NOTE, I had everything ON and playing music as I put it all back together. I wanted to be sure it was working. A few times here and there the amp cut out. I tried wiggling all the wires and banging on things to re-create it. I could not. Not sure what caused that. Now that it is installed, I have not had it happen again. Who knows, there are so many damn wires I am not testing them all out, no way. As long as it doesn't happen again I am happy. If it does, I will pull it all and ask for a replacement from enfig. I would NOT let this deter you as it sounds so much better for $250.

I also do not hear any audio pop when turning on or off. I am not uploading sounds clips, I think there are totally pointless, you cant hear anything to make a decision. Just rest assured the sound is a significant improvement. Not a few thousand dollar system improvement, but WELL worth $250, no question about it.

https://flic.kr/p/2jkdKza


----------



## mhjett (Oct 16, 2000)

Thanks for the details and photos, sounds like a great upgrade and a pretty easy DIY. :thumbup:


----------



## NoDubJustYet (Mar 25, 2002)

Wow, nice work. :beer:

Might have to do this...


----------



## speed51133! (Aug 5, 2002)

so after driving around a few days my overall impressions is that it is great for high volume listeners. It really opens up when you crank it up. At low to mid volume, it is not very noticeable.
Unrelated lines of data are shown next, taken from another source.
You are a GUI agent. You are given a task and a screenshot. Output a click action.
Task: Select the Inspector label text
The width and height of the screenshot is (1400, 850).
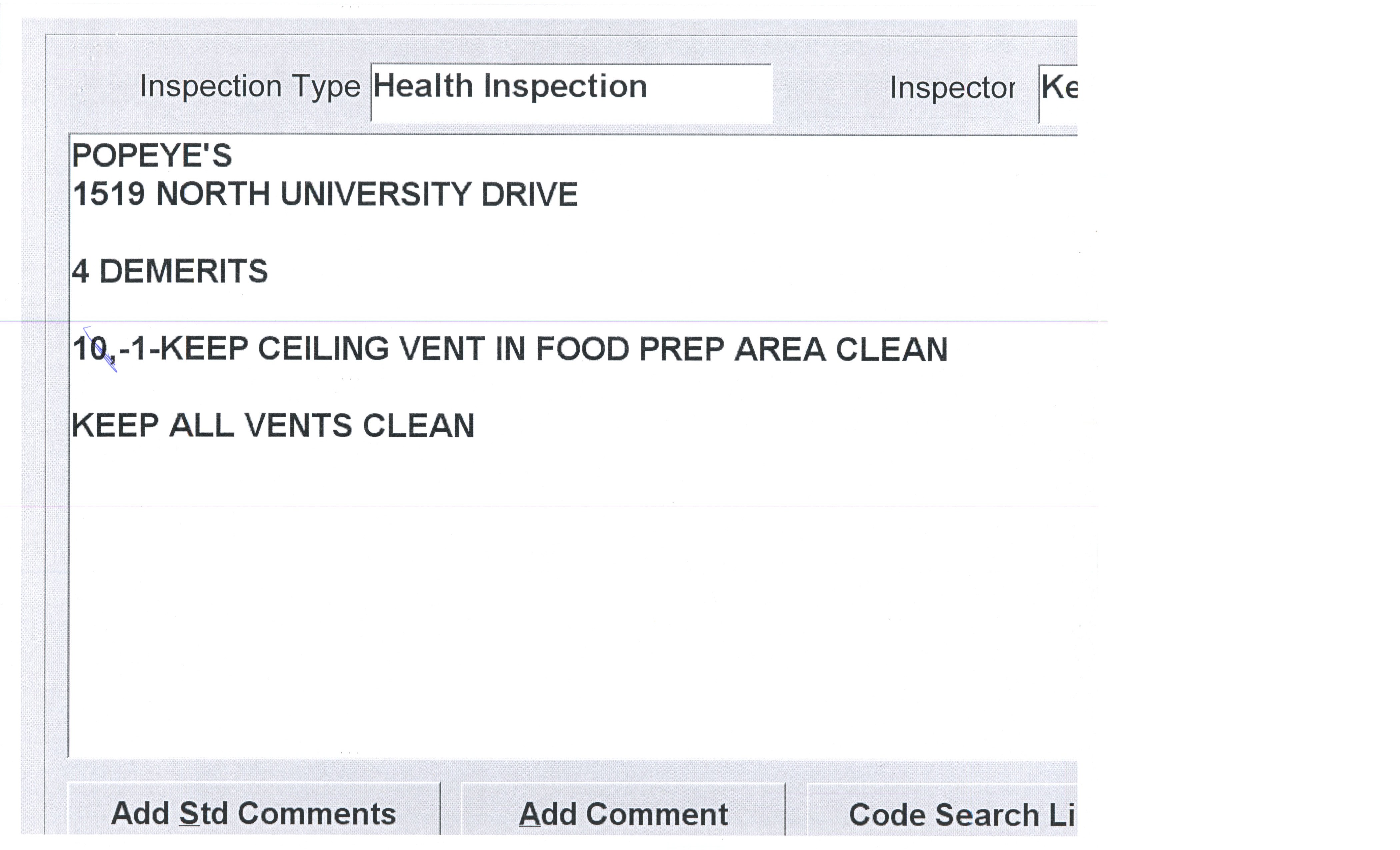click(952, 88)
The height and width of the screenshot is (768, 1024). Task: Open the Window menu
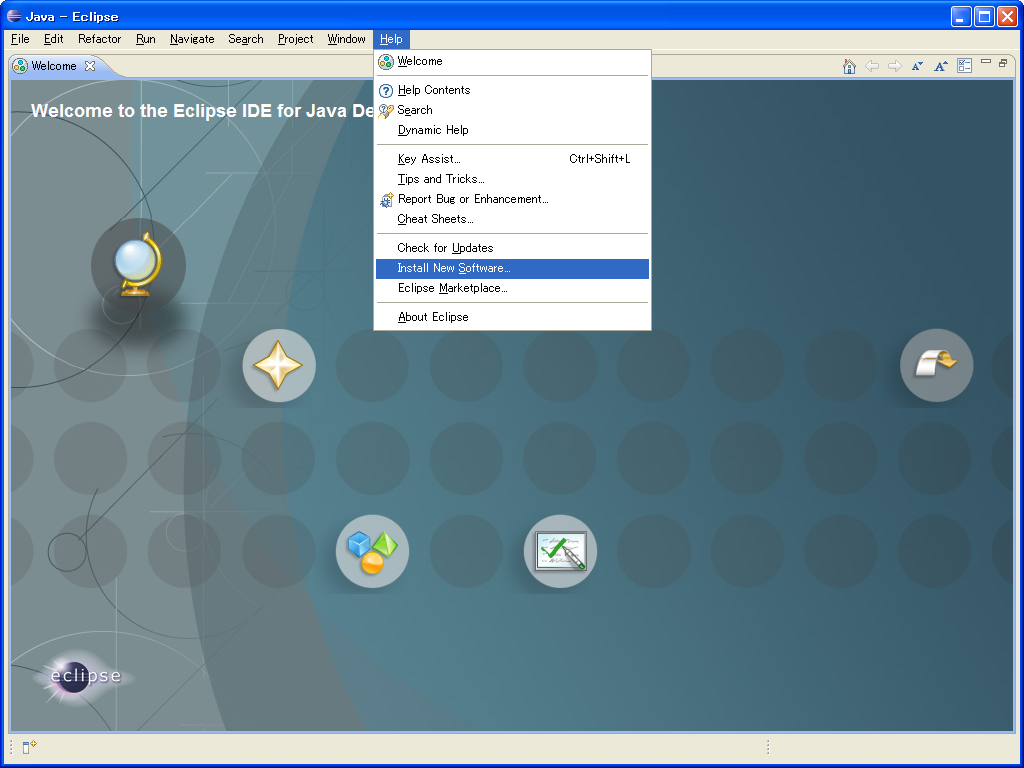(x=346, y=39)
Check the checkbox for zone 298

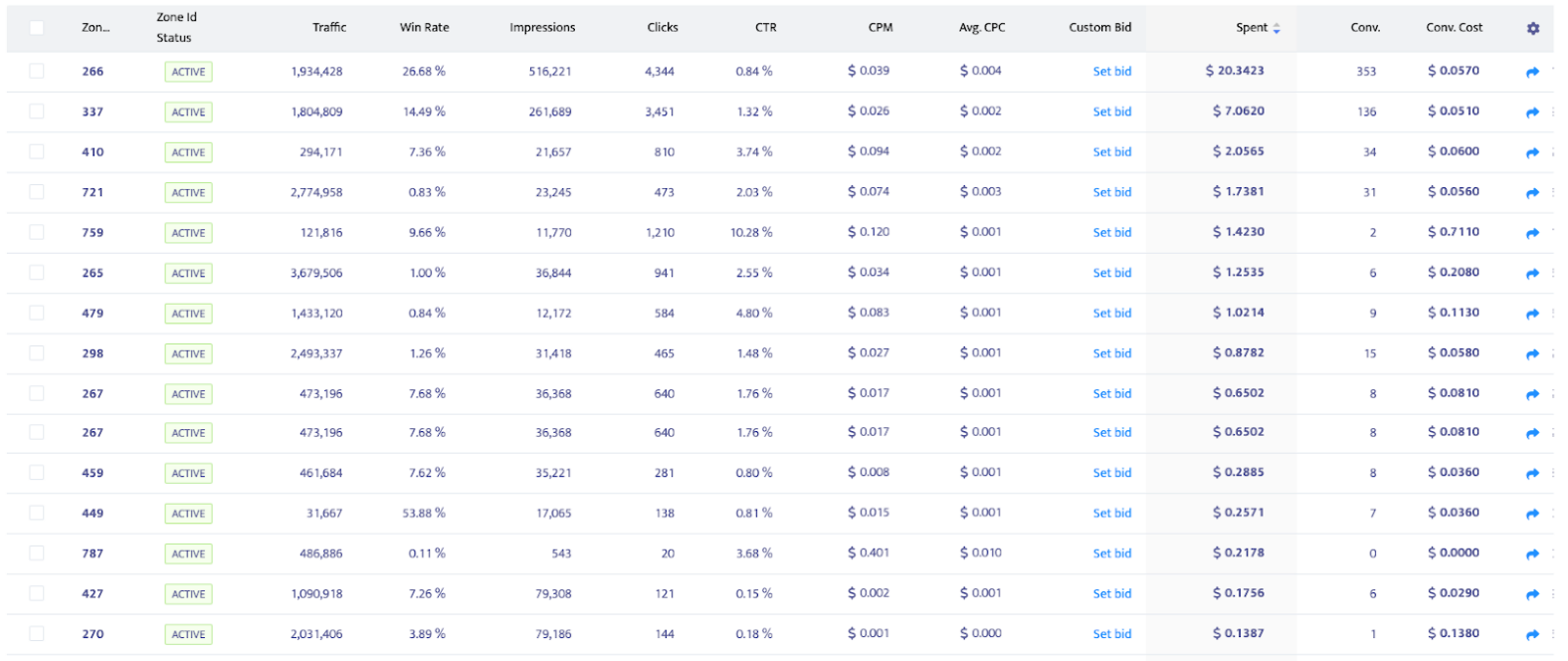[37, 353]
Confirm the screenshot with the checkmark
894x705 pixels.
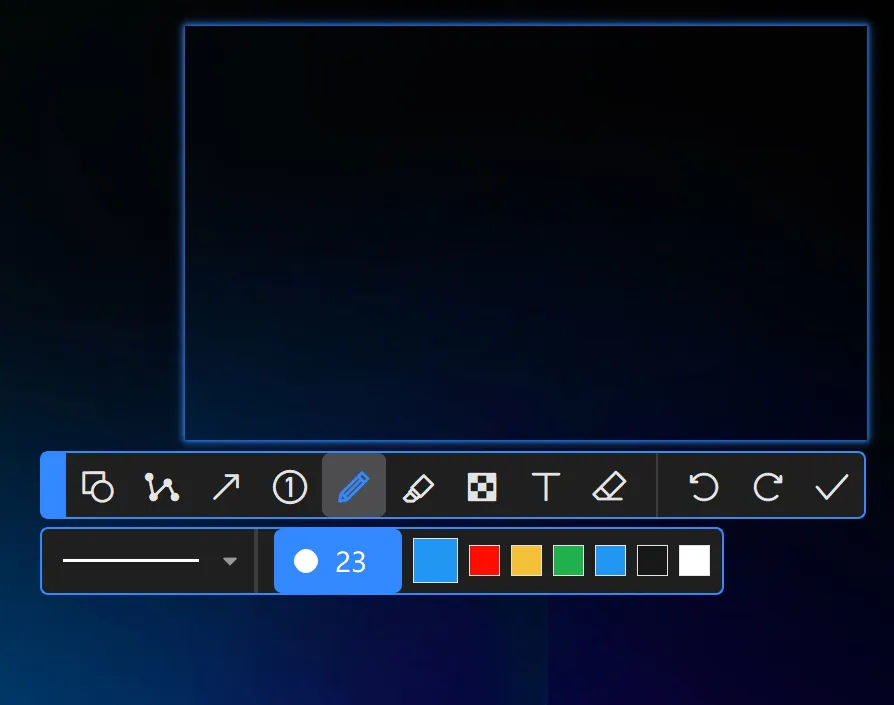click(831, 487)
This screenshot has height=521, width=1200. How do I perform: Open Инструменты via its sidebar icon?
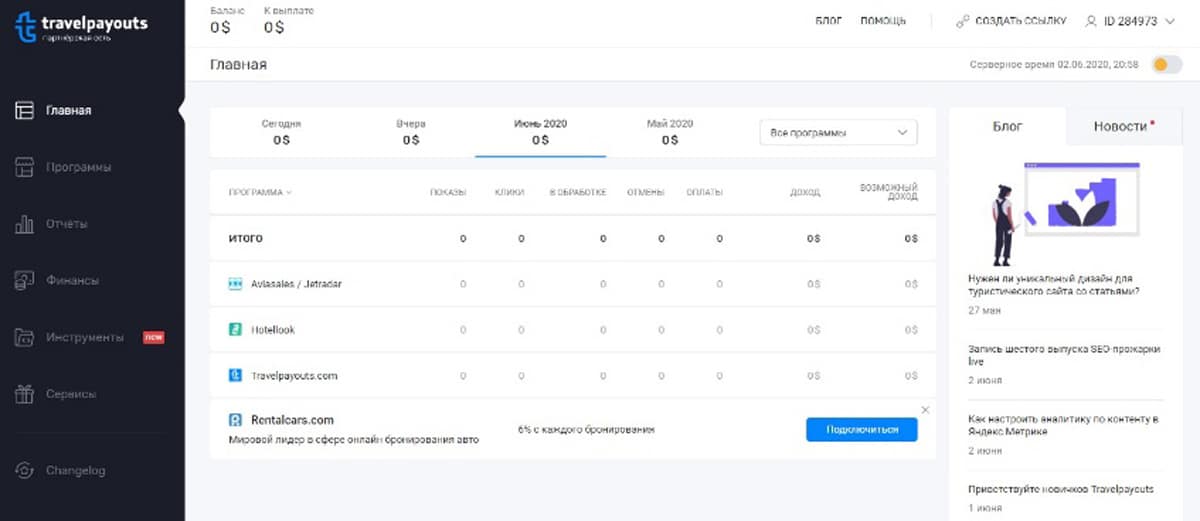pyautogui.click(x=25, y=338)
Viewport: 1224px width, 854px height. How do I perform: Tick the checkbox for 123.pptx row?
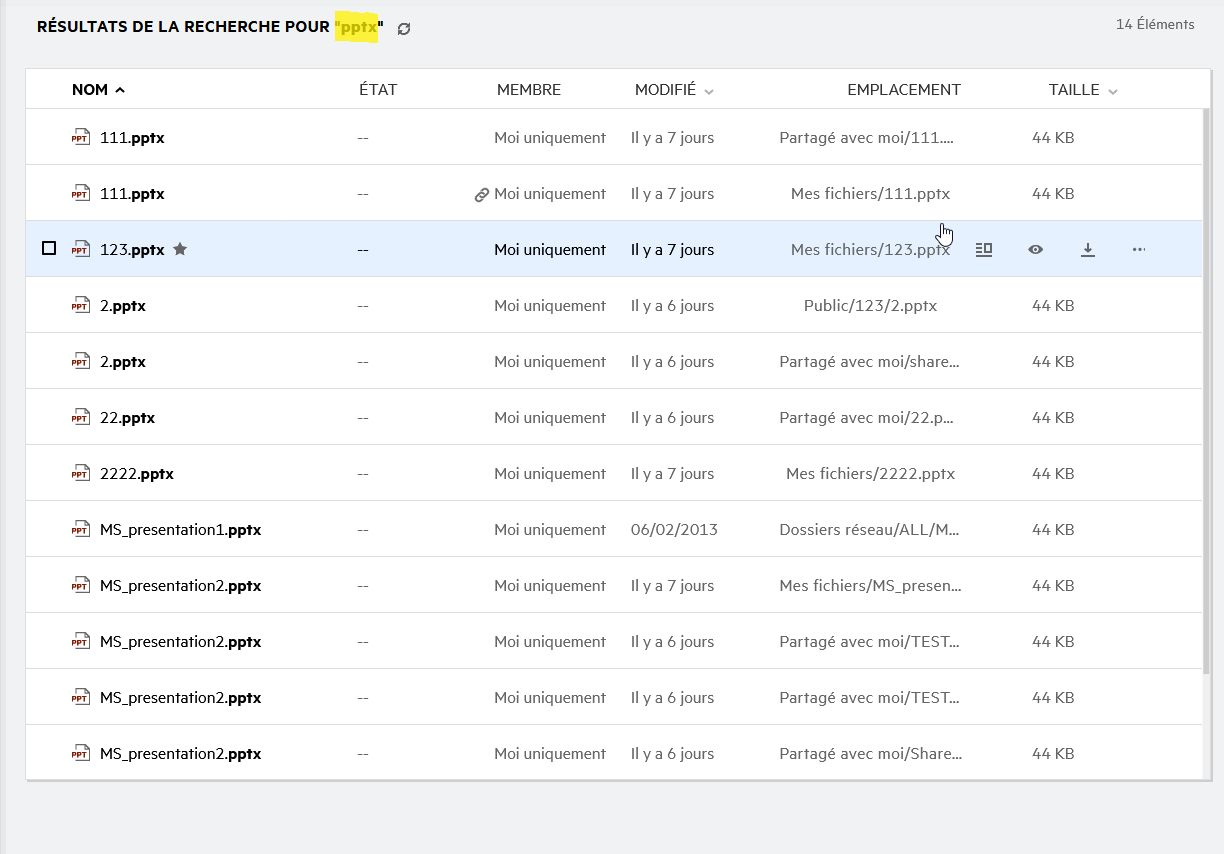pos(49,249)

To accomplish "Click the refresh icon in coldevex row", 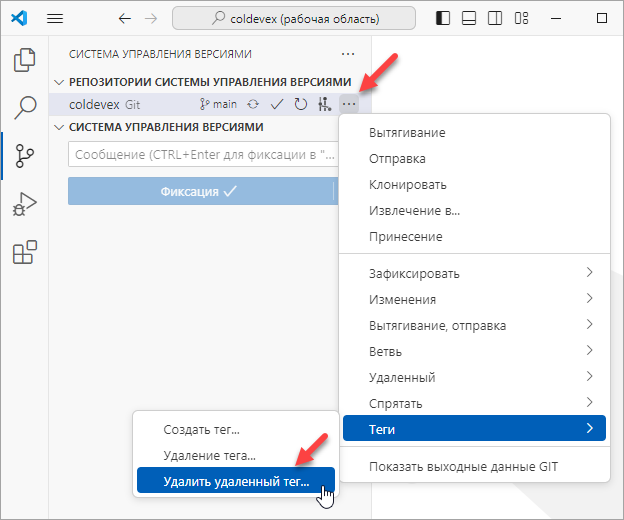I will [x=300, y=104].
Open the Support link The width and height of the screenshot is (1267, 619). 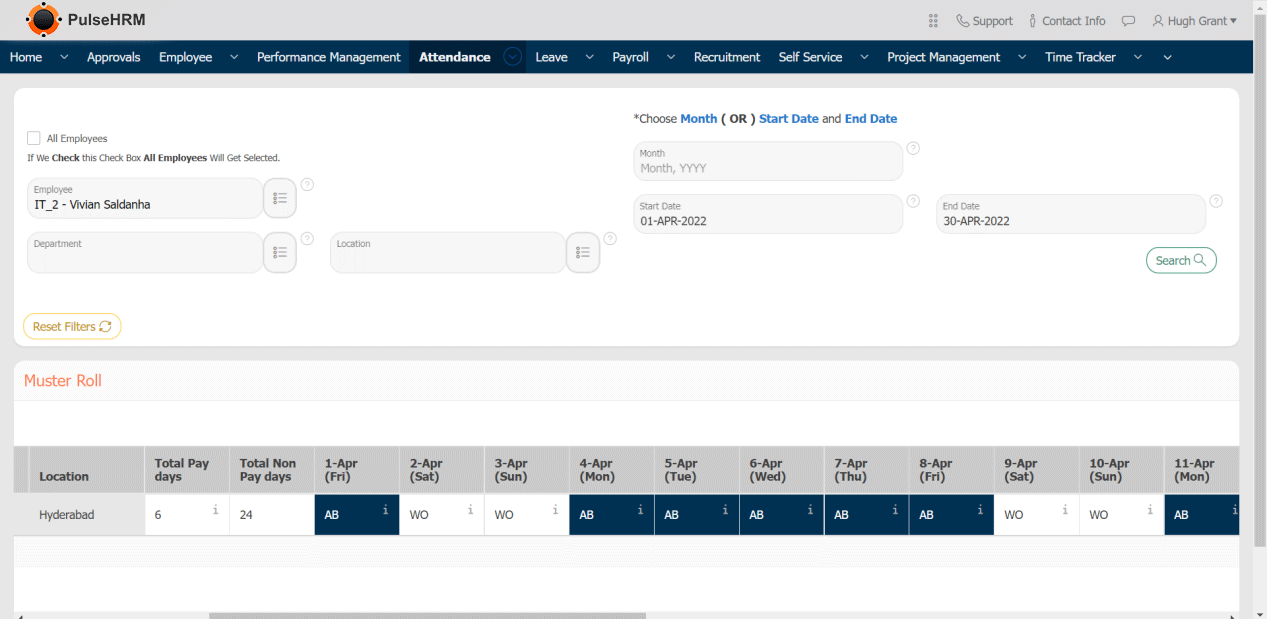point(984,21)
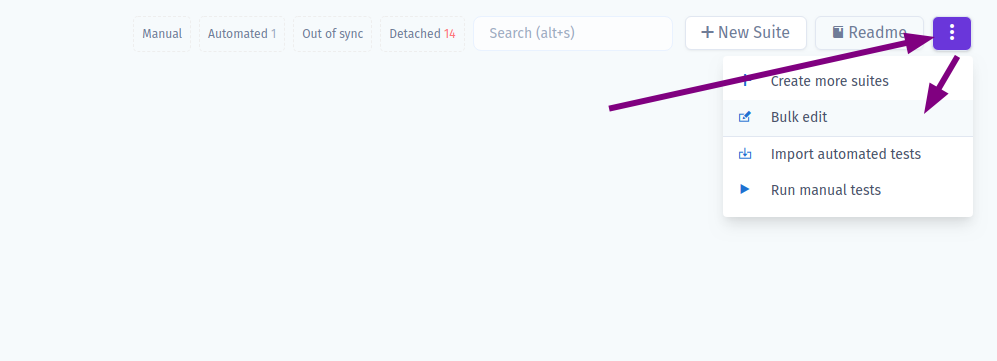The width and height of the screenshot is (997, 361).
Task: Open the Readme button
Action: (x=869, y=33)

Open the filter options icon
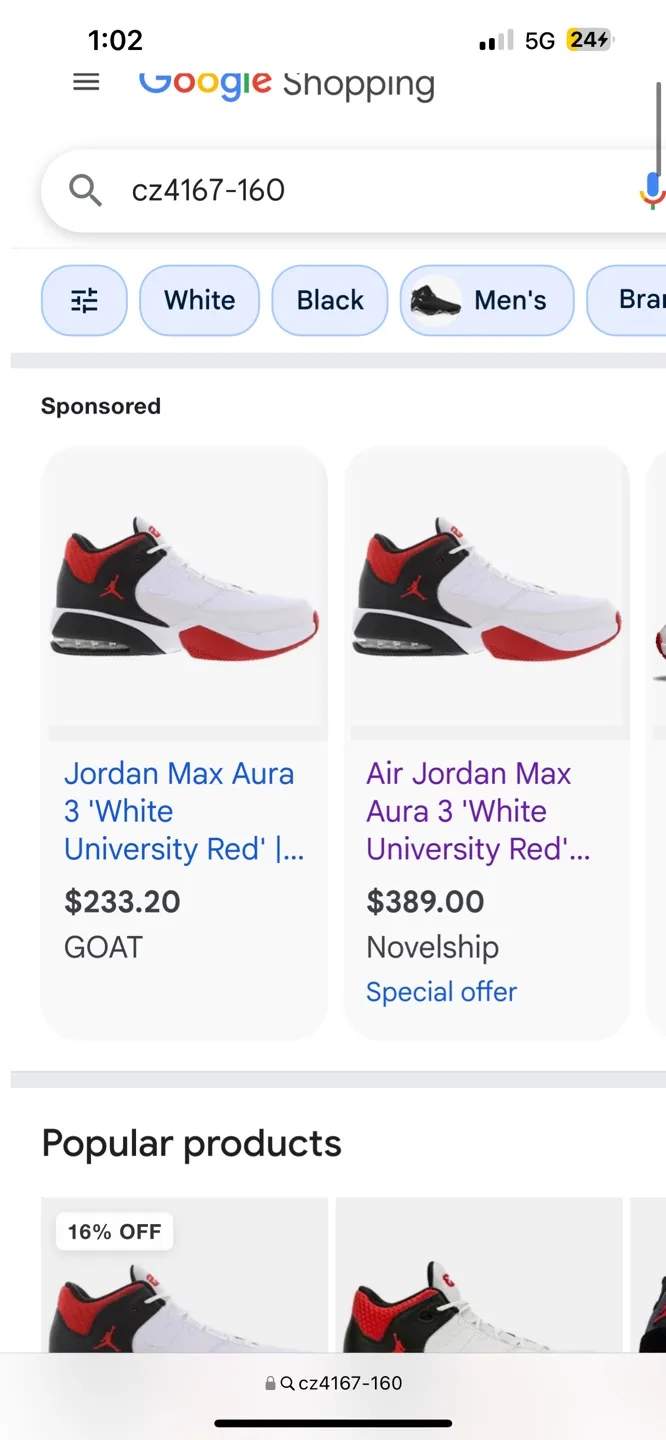[x=84, y=300]
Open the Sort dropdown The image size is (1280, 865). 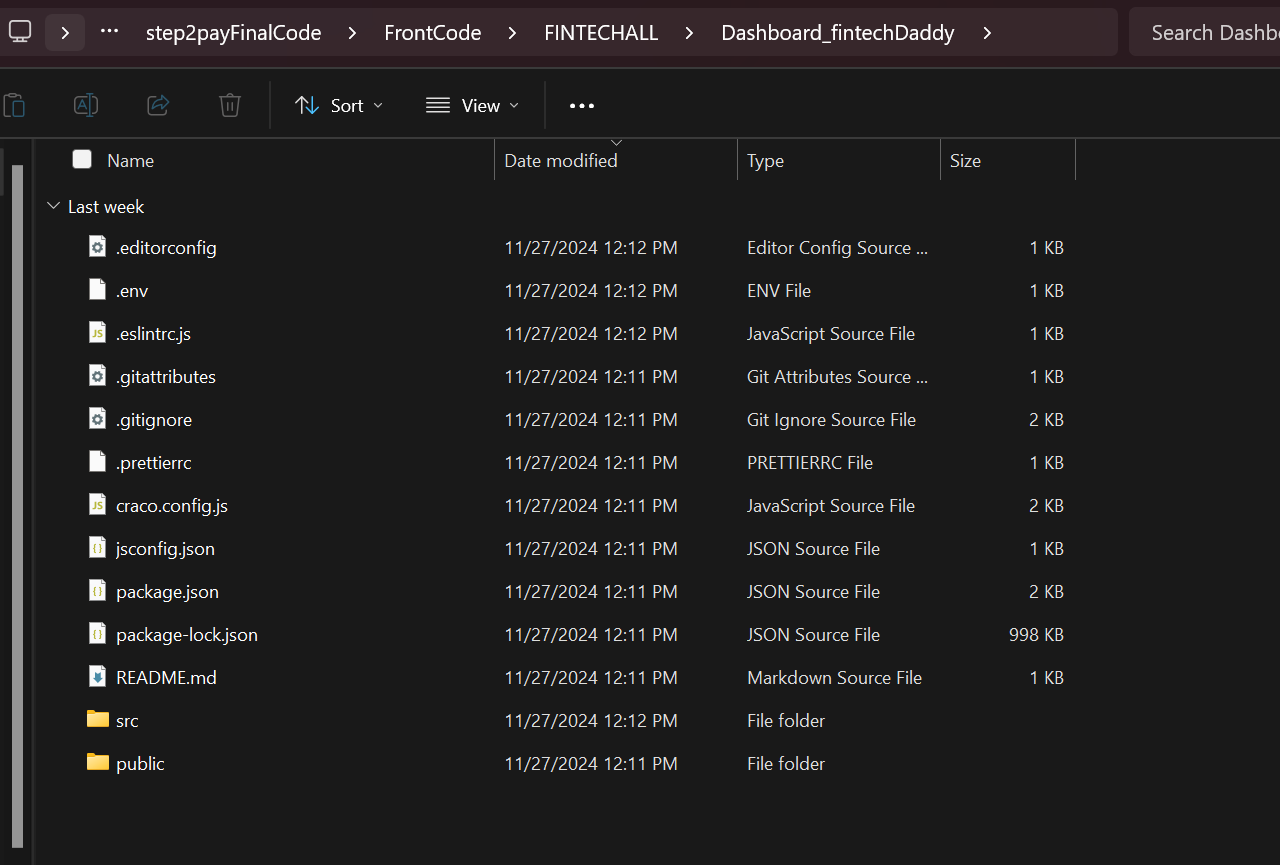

I am particularly referring to the base. I have the base now set all the way up and mid and highs almost all the way down. It really needs a sub to get the low frequencies to wake up.

Still worth it, don't get me wrong, but for low volume listening it doesn't do a whole lot. I guess low volume listeners probably don't care as much, but I enjoy not having blasting highs ti be able to hear the base notes.


----------



## mhjett (Oct 16, 2000)

So, no radio coding necessary right? And presumably the amp uses speaker-level inputs?


----------



## speed51133! (Aug 5, 2002)

No coding whatsoever. I don't see why you would even need it? It is plug and play, uses speaker level input.


----------



## emdy (Nov 18, 2019)

So, would this work on a S without the CD player?


----------



## speed51133! (Aug 5, 2002)

emdy said:


> So, would this work on a S without the CD player?


No idea. Doubt it.


----------



## NoDubJustYet (Mar 25, 2002)

So this is sold out now...

/sad trombone


----------



## speed51133! (Aug 5, 2002)

the amp was discontinued

I bet if you can find that amp and send it to them, they would make the kit. All they do is make the wiring harness.

https://shop.pioneerelectronics.com/p/gm-d1004

I would call Enfig and ask them. Looks like you can still buy the amp. According to crutchfield it was discontinued.

https://www.amazon.com/Pioneer-GM-D1004-4-Channel-Digital-Amplifier/dp/B00O8B7BXQ


----------



## Lonestar_22 (Oct 29, 2020)

NoDubJustYet said:


> So this is sold out now...
> 
> /sad trombone


 they Kicker KEY180 is the same dimensions as the Pioneer amp and has alot more features. They should be able to use that one instead.


----------



## NoDubJustYet (Mar 25, 2002)

speed51133! said:


> the amp was discontinued
> 
> I bet if you can find that amp and send it to them, they would make the kit. All they do is make the wiring harness.
> 
> ...



Good idea, thanks. :beer:


----------



## samwoo (Apr 16, 2020)

i replaced everything except the head unit and I use Tidal through my phone (master copies when available)
*800w d4000 polk amp 
4 infinity kappas 2ohm
audio DM608
10-inch kicker q class sub 2ohm
the speaker in the doors are not very good replace these before you mess with the amp and see how that goes first​*


----------